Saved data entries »
= = = = = = =
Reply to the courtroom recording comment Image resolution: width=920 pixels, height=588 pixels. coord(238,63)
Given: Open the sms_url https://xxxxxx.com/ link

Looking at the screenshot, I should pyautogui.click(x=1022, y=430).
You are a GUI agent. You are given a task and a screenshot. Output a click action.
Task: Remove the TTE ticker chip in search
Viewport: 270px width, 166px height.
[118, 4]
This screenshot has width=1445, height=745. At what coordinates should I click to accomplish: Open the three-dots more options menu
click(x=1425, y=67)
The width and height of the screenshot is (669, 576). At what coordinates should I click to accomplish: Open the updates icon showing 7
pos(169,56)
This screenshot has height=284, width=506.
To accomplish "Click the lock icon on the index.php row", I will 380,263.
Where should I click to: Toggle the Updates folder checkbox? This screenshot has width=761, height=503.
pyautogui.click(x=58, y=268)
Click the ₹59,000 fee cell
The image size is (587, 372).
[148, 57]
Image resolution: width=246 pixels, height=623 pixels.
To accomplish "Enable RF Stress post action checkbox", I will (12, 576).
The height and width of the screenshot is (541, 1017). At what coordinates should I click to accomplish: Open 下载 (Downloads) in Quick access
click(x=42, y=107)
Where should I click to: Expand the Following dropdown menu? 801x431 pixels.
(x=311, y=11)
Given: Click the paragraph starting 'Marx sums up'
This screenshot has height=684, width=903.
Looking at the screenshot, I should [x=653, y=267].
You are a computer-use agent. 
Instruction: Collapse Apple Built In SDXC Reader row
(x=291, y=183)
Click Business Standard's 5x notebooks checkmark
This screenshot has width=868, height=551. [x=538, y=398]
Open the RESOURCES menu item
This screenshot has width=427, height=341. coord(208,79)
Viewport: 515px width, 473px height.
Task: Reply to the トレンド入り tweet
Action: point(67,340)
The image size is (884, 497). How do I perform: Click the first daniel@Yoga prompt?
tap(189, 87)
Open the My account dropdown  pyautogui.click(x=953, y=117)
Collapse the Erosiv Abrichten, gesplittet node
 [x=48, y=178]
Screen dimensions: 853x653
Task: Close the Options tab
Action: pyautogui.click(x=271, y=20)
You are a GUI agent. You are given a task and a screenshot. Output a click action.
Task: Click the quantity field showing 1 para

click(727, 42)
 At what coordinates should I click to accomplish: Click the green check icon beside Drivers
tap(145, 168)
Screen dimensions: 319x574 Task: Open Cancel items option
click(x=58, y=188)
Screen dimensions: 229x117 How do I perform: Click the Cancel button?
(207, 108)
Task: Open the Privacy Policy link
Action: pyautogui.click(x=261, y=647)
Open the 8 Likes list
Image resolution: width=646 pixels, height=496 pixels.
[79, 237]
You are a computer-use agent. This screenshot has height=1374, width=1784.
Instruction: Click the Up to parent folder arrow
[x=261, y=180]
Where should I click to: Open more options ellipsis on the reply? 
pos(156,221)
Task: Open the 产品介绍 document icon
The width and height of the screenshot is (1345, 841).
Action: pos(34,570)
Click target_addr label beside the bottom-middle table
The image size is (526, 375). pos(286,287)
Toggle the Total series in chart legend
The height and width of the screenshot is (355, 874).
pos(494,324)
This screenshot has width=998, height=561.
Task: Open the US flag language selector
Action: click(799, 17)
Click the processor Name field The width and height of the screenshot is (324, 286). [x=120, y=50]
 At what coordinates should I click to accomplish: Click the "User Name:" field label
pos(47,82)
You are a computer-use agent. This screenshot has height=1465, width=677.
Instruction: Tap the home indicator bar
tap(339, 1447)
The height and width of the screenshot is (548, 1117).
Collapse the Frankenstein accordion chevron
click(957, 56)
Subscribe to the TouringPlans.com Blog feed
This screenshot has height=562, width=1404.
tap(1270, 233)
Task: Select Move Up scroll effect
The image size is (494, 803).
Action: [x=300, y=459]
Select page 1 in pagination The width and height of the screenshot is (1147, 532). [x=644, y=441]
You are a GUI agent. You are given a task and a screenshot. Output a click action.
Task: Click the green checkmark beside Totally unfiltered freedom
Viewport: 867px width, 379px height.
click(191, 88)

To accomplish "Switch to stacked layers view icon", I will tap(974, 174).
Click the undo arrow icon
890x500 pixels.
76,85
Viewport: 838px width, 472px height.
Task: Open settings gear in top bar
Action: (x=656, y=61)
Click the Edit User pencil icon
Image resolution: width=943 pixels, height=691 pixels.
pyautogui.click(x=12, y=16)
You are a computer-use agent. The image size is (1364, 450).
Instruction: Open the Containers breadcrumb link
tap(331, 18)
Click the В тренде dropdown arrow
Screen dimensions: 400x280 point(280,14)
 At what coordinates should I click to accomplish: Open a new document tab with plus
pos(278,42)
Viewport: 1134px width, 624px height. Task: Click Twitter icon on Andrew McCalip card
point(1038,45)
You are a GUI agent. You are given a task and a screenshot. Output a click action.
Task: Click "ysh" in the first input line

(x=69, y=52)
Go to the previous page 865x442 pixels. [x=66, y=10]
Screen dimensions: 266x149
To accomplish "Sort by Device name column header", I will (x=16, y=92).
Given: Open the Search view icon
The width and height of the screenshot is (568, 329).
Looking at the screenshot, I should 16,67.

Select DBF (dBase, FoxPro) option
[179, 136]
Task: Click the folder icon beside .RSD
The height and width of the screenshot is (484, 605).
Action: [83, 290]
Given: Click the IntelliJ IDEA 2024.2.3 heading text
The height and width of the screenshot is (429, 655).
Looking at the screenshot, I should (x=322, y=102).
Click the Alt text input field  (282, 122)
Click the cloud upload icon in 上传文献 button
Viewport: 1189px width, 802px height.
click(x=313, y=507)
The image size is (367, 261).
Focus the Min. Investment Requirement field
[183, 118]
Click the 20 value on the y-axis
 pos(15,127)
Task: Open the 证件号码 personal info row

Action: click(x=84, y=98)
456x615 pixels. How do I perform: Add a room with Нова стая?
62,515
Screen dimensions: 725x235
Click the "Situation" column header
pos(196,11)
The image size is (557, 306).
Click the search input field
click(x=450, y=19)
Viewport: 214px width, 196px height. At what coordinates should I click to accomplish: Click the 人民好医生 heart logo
= = = = = = =
BRIEF »
Type out every record above once more, exactly.

REPLY »
Reply to the courtroom recording comment Image resolution: width=920 pixels, height=588 pixels. coord(238,63)
Given: Open the sms_url https://xxxxxx.com/ link

Looking at the screenshot, I should pyautogui.click(x=1022, y=430).
You are a GUI agent. You are given a task and a screenshot. Output a click action.
Task: Remove the TTE ticker chip in search
Viewport: 270px width, 166px height.
[118, 4]
This screenshot has width=1445, height=745. At what coordinates should I click to accomplish: Open the three-dots more options menu
click(x=1425, y=67)
The width and height of the screenshot is (669, 576). At what coordinates should I click to accomplish: Open the updates icon showing 7
pos(169,56)
This screenshot has height=284, width=506.
To accomplish "Click the lock icon on the index.php row", I will 380,263.
Where should I click to: Toggle the Updates folder checkbox? This screenshot has width=761, height=503.
pyautogui.click(x=58, y=268)
Click the ₹59,000 fee cell
The image size is (587, 372).
[148, 57]
Image resolution: width=246 pixels, height=623 pixels.
To accomplish "Enable RF Stress post action checkbox", I will (12, 576).
The height and width of the screenshot is (541, 1017). At what coordinates should I click to accomplish: Open 下载 (Downloads) in Quick access
click(x=42, y=107)
Where should I click to: Expand the Following dropdown menu? 801x431 pixels.
(x=311, y=11)
Given: Click the paragraph starting 'Marx sums up'
This screenshot has height=684, width=903.
Looking at the screenshot, I should [x=653, y=267].
You are a computer-use agent. 
Instruction: Collapse Apple Built In SDXC Reader row
(x=291, y=183)
Click Business Standard's 5x notebooks checkmark
This screenshot has width=868, height=551. [x=538, y=398]
Open the RESOURCES menu item
This screenshot has width=427, height=341. coord(208,79)
Viewport: 515px width, 473px height.
Task: Reply to the トレンド入り tweet
Action: point(67,340)
The image size is (884, 497). How do I perform: Click the first daniel@Yoga prompt?
tap(189, 87)
Open the My account dropdown  pyautogui.click(x=953, y=117)
Collapse the Erosiv Abrichten, gesplittet node
 [x=48, y=178]
Screen dimensions: 853x653
Task: Close the Options tab
Action: pyautogui.click(x=271, y=20)
You are a GUI agent. You are given a task and a screenshot. Output a click action.
Task: Click the quantity field showing 1 para

click(727, 42)
 At what coordinates should I click to accomplish: Click the green check icon beside Drivers
tap(145, 168)
Screen dimensions: 319x574 Task: Open Cancel items option
click(x=58, y=188)
Screen dimensions: 229x117 How do I perform: Click the Cancel button?
(207, 108)
Task: Open the Privacy Policy link
Action: pyautogui.click(x=261, y=647)
Open the 8 Likes list
Image resolution: width=646 pixels, height=496 pixels.
[79, 237]
You are a computer-use agent. This screenshot has height=1374, width=1784.
Instruction: Click the Up to parent folder arrow
[x=261, y=180]
Where should I click to: Open more options ellipsis on the reply? 
pos(156,221)
Task: Open the 产品介绍 document icon
The width and height of the screenshot is (1345, 841).
Action: pos(34,570)
Click target_addr label beside the bottom-middle table
The image size is (526, 375). pos(286,287)
Toggle the Total series in chart legend
The height and width of the screenshot is (355, 874).
pos(494,324)
This screenshot has width=998, height=561.
Task: Open the US flag language selector
Action: click(799, 17)
Click the processor Name field The width and height of the screenshot is (324, 286). [x=120, y=50]
 At what coordinates should I click to accomplish: Click the "User Name:" field label
pos(47,82)
You are a computer-use agent. This screenshot has height=1465, width=677.
Instruction: Tap the home indicator bar
tap(339, 1447)
The height and width of the screenshot is (548, 1117).
Collapse the Frankenstein accordion chevron
click(957, 56)
Subscribe to the TouringPlans.com Blog feed
This screenshot has height=562, width=1404.
tap(1270, 233)
Task: Select Move Up scroll effect
The image size is (494, 803).
Action: [x=300, y=459]
Select page 1 in pagination The width and height of the screenshot is (1147, 532). [x=644, y=441]
You are a GUI agent. You are given a task and a screenshot. Output a click action.
Task: Click the green checkmark beside Totally unfiltered freedom
Viewport: 867px width, 379px height.
click(191, 88)

To accomplish "Switch to stacked layers view icon", I will tap(974, 174).
Click the undo arrow icon
890x500 pixels.
76,85
Viewport: 838px width, 472px height.
Task: Open settings gear in top bar
Action: (x=656, y=61)
Click the Edit User pencil icon
Image resolution: width=943 pixels, height=691 pixels.
pyautogui.click(x=12, y=16)
You are a computer-use agent. The image size is (1364, 450).
Instruction: Open the Containers breadcrumb link
tap(331, 18)
Click the В тренде dropdown arrow
Screen dimensions: 400x280 point(280,14)
 At what coordinates should I click to accomplish: Open a new document tab with plus
pos(278,42)
Viewport: 1134px width, 624px height. Task: Click Twitter icon on Andrew McCalip card
point(1038,45)
You are a GUI agent. You are given a task and a screenshot. Output a click action.
Task: Click "ysh" in the first input line

(x=69, y=52)
Go to the previous page 865x442 pixels. [x=66, y=10]
Screen dimensions: 266x149
To accomplish "Sort by Device name column header", I will (x=16, y=92).
Given: Open the Search view icon
The width and height of the screenshot is (568, 329).
Looking at the screenshot, I should 16,67.

Select DBF (dBase, FoxPro) option
[179, 136]
Task: Click the folder icon beside .RSD
The height and width of the screenshot is (484, 605).
Action: [83, 290]
Given: Click the IntelliJ IDEA 2024.2.3 heading text
The height and width of the screenshot is (429, 655).
Looking at the screenshot, I should (x=322, y=102).
Click the Alt text input field  (282, 122)
Click the cloud upload icon in 上传文献 button
Viewport: 1189px width, 802px height.
click(x=313, y=507)
The image size is (367, 261).
Focus the Min. Investment Requirement field
[183, 118]
Click the 20 value on the y-axis
 pos(15,127)
Task: Open the 证件号码 personal info row

Action: click(x=84, y=98)
456x615 pixels. How do I perform: Add a room with Нова стая?
62,515
Screen dimensions: 725x235
Click the "Situation" column header
pos(196,11)
The image size is (557, 306).
Click the search input field
click(x=450, y=19)
Viewport: 214px width, 196px height. At what coordinates should I click to accomplish: Click the 人民好医生 heart logo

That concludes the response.